Kiss D, Meier R, Gyr K, Wegmann W
Dialysestation, Medizinische Klinik, Kantonsspital, Liestal.
Schweiz Med Wochenschr. 1992 May 30;122(22):854-7.
A 58-year-old female patient admitted to hospital for advanced renal failure had a 40 years' history of Crohn's disease and had undergone ileocecal resection. Nevertheless, chronic diarrhea persisted. Subsequently calcium oxalate stones in the urine were repeatedly observed. Progressive renal failure developed.
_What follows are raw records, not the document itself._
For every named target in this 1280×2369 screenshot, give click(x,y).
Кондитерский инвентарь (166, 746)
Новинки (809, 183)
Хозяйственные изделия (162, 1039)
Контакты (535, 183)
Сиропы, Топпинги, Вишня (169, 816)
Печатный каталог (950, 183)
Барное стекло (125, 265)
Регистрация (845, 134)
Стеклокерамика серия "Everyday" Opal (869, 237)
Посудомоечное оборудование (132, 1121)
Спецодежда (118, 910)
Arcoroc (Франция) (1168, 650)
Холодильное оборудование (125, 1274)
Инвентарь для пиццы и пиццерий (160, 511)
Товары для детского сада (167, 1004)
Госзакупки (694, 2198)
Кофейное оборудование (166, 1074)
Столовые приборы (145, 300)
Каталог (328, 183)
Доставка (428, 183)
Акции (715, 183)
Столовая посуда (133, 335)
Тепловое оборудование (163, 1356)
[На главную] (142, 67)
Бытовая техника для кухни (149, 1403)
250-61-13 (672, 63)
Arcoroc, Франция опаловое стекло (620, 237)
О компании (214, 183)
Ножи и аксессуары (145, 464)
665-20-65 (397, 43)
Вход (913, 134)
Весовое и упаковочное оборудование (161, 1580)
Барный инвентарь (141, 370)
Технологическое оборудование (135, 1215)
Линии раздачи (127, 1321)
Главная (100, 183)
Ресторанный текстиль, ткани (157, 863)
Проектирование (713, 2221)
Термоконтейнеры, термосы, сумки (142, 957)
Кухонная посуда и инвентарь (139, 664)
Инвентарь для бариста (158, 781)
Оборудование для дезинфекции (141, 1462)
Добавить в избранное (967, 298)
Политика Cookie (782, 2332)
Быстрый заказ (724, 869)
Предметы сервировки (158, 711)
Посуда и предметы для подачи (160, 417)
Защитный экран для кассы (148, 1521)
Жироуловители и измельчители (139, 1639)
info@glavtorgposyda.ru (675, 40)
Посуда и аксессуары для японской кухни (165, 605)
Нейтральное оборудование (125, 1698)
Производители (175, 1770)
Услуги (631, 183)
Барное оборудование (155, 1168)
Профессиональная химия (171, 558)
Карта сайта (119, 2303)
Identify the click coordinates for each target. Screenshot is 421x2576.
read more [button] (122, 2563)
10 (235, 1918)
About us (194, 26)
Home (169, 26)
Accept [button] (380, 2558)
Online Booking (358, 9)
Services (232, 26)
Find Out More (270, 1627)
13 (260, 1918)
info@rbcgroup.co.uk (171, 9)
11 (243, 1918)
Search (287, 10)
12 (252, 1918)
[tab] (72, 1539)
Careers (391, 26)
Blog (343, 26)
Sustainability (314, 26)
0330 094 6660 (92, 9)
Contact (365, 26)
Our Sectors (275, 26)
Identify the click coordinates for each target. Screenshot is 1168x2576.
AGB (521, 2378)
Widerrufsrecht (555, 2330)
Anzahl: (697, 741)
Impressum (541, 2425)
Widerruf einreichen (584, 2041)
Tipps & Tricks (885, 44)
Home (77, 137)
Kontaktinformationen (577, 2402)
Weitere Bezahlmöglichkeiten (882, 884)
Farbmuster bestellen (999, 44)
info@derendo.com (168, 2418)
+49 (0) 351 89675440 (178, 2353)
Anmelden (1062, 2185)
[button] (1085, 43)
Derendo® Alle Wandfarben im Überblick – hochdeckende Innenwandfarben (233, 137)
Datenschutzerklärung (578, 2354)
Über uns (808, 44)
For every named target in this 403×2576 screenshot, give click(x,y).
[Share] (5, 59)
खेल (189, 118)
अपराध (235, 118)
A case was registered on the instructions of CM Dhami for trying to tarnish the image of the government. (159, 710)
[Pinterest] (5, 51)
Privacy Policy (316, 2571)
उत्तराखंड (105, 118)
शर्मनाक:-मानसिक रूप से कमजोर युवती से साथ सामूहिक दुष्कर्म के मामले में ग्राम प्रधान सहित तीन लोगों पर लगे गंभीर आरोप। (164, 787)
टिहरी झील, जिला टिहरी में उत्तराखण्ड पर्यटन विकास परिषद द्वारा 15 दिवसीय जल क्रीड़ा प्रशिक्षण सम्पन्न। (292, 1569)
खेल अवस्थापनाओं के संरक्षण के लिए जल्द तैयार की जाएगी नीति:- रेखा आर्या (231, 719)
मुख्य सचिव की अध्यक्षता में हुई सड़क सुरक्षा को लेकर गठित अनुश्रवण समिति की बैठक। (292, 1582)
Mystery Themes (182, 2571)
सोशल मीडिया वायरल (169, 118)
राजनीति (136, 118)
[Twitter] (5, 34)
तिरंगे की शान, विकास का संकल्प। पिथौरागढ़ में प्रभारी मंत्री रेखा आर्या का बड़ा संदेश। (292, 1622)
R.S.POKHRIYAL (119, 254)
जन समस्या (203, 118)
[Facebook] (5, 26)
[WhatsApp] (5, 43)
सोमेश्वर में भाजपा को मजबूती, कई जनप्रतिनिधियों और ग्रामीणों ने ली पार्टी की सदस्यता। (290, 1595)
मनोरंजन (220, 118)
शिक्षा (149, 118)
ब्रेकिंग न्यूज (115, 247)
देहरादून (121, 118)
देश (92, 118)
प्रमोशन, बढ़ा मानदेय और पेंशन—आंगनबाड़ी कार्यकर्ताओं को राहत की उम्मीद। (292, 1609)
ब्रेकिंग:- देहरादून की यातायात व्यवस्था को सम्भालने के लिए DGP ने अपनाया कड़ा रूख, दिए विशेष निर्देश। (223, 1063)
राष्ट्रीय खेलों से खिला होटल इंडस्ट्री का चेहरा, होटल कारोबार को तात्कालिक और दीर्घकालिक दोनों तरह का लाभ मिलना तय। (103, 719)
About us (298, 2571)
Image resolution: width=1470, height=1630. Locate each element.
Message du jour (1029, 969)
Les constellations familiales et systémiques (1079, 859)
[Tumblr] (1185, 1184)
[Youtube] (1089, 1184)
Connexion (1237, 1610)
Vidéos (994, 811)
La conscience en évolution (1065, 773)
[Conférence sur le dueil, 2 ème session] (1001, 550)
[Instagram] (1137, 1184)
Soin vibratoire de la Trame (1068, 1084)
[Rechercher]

The investigation of the patient showed severe steatorrhea and pronounced hyperoxaluria, and renal biopsy showed severe chronic interstitial nephritis with calcium oxalate crystals. The skin biopsy revealed severe calcium oxalate vasculitis. The pathophysiology and therapy of secondary hyperoxaluria due to small bowel resection are discussed.
一名因晚期肾衰竭入院的58岁女性患者,有40年克罗恩病病史,已接受回盲部切除术。然而,慢性腹泻仍持续存在。随后反复观察到尿中草酸钙结石。出现了进行性肾衰竭。对该患者的检查显示严重脂肪泻和明显高草酸尿症,肾活检显示严重慢性间质性肾炎伴草酸钙结晶。皮肤活检显示严重草酸钙血管炎。本文讨论了小肠切除术后继发性高草酸尿症的病理生理学及治疗。